According to the method for first aspect present invention, wherein the temperature of step (3) reduction reaction is-20 DEG C to 40 DEG C.In one embodiment, the temperature of step (3) reduction reaction is-10 DEG C to 40 DEG C, 0 DEG C to 40 DEG C, 5 DEG C to 35 DEG C, 10 DEG C to 35 DEG C, 15 DEG C to 30 DEG C, 20 DEG C to 30 DEG C or about room temperature.

According to the method for first aspect present invention, the described acid that wherein step (4) is used to form pharmaceutical salts is selected from: tosic acid.

According to the method for first aspect present invention, wherein the reaction of step (2) is carried out in step (1) gained reaction solution.

According to the method for first aspect present invention, wherein the reaction of step (3) is carried out in step (2) gained reaction solution.

According to the method for first aspect present invention, wherein the reaction of step (4) is carried out in step (3) gained reaction solution.

According to the method for first aspect present invention, wherein said step (1) to (3) any one is carried out under nitrogen protection.

According to the method for first aspect present invention, the start material of wherein said step (1) and (2) is simultaneously or substantially adds in reaction solvent simultaneously.According to the method for first aspect present invention, the start material of wherein said step (1) and (2) is simultaneously or substantially adds in reaction solvent simultaneously, and then react.According to the method for first aspect present invention, the start material of wherein said step (1) and (2) is simultaneously or substantially adds in reaction solvent simultaneously, and then carries out the reaction of production 1 transition intermediate and production 2 transition intermediates.According to the method for first aspect present invention, the start material of wherein said step (1) and (2) is simultaneously or substantially adds in reaction solvent simultaneously, then at the first temperature, carry out the reaction of production 1 transition intermediate, then at the second temperature, carry out the reaction of production 2 transition intermediates.According to the method for first aspect present invention, the start material of wherein said step (1) and (2) is simultaneously or substantially adds in reaction solvent simultaneously, then at the first temperature and the second temperature, carries out respectively the reaction of production 1 transition intermediate and formula 2 transition intermediates.According to the method for first aspect present invention, the start material of wherein said step (1) and (2) is simultaneously or substantially adds in reaction solvent simultaneously, then at solvent refluxing temperature, carries out greatly the reaction of production 1 transition intermediate and formula 2 transition intermediates.

Second aspect present invention provides the method for preparation I compound or its pharmaceutical salts,

The method comprises the following steps:

(a) starting material compound II, compound III, compound IV, catalyzer are dissolved in organic solvent to reacting by heating;

(b) add reductive agent reaction to obtain Compound I;

Or

(a) starting material compound II, compound III are dissolved in organic solvent, then add compound IV, catalyzer, reacting by heating;

(b) add reductive agent reaction to obtain Compound I;

Its chemical equation is as follows:

According to method described in second aspect present invention, wherein each reaction conditions is independently of one another as described in first aspect present invention.

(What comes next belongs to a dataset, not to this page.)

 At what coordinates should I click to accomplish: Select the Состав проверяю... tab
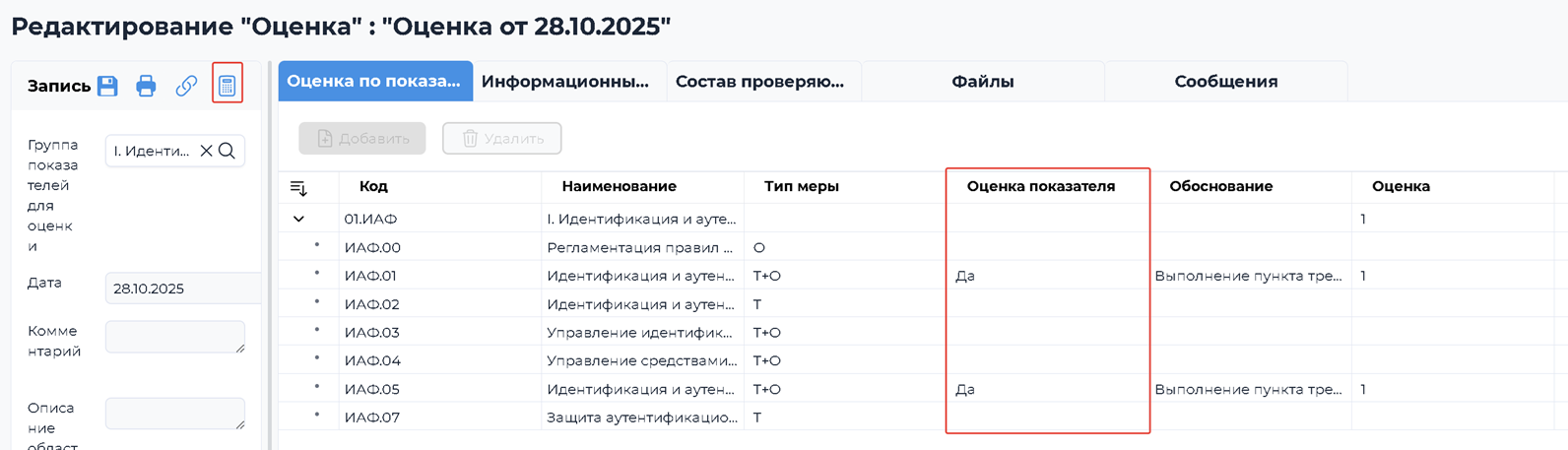(759, 82)
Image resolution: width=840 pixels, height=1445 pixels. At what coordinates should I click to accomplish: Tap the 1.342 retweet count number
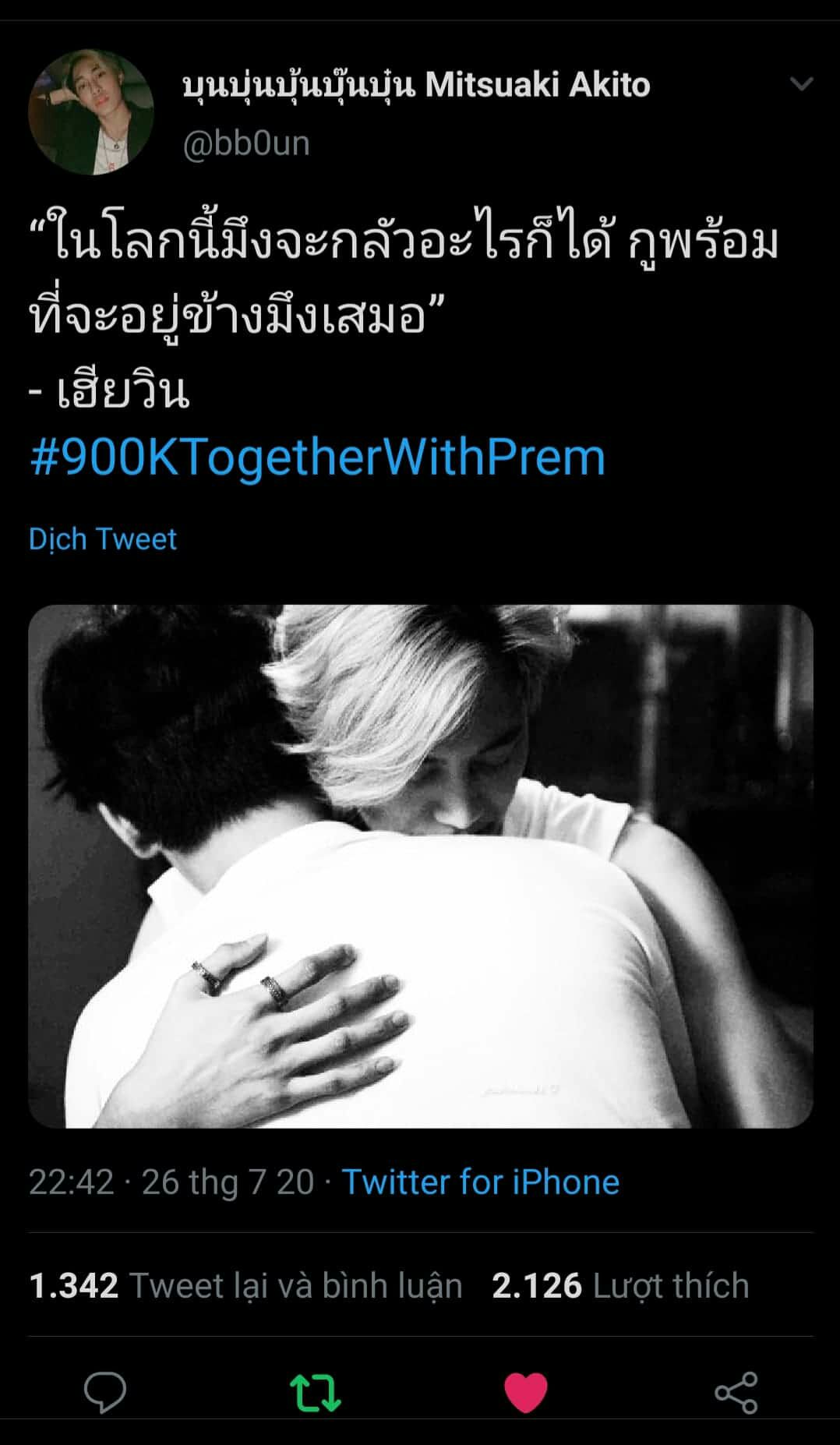(73, 1286)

Third aspect present invention provides the method for preparation I compound or its pharmaceutical salts,

The method comprises the following steps:

(a) starting material compound II, compound III, compound IV, catalyzer are dissolved in solvent, reaction generates transition intermediate 1;

(b) heating, transition intermediate 1 reacts with starting material compound IV and generates transition intermediate 2;

(c) add reductive agent, transition intermediate 2 is reduced and obtains lapatinibditosylate;

Or

(a) starting material compound II, compound III are dissolved in solvent, reaction generates transition intermediate 1;

(b) add compound IV, catalyzer, heating, transition intermediate 1 reacts with initial compounds IV and generates transition intermediate 2;

(c) add reductive agent, transition intermediate 2 is reduced and obtains lapatinibditosylate;

Its chemical equation is as follows:

According to method described in third aspect present invention, wherein each reaction conditions is independently of one another as described in first aspect present invention.

Fourth aspect present invention provides with following formula I compound or pharmaceutically acceptable salt thereof:

It is prepared by method described in first aspect present invention, second aspect or the third aspect.

The feature that arbitrary specific embodiments of either side of the present invention or this either side has is equally applicable to other arbitrary specific embodiments of this aspect, is applicable to too arbitrary specific embodiments of other either side or other either side.

Detailed Description Of The Invention:

Be further described with feature to various aspects of the present invention below.

All documents that the present invention quotes from, their full content is incorporated to herein by reference, and if when the expressed implication of these documents and the present invention are inconsistent, be as the criterion with statement of the present invention.In addition, various terms and phrase that the present invention uses have the general sense of well known to a person skilled in the art, nonetheless, the present invention still wishes at this, these terms and phrase to be described in more detail and to be explained, the term of mentioning and phrase, if any inconsistent with known implication, are as the criterion with the implication that the present invention was explained.

As described herein, term " the first temperature " and " the second temperature ", refer to temperature used under two reaction conditionss, should not be construed as the precedence relationship on any time between them.

As described herein, term " solvent refluxing temperature " should can be regarded as boiling temperature or the reflux temperature of reaction solvent, or can be understood as boiling temperature or the reflux temperature of reaction mixture, particularly, under mixture even comprises that reaction reagent is to the influential situation of boiling temperature, to be appreciated that boiling temperature or the reflux temperature of reaction mixture for this reason at reaction solvent.It will be appreciated by those skilled in the art that above-mentioned " solvent refluxing temperature " should not be limited to the boiling temperature of solvent, although sometimes really can be identical with boiling temperature or close.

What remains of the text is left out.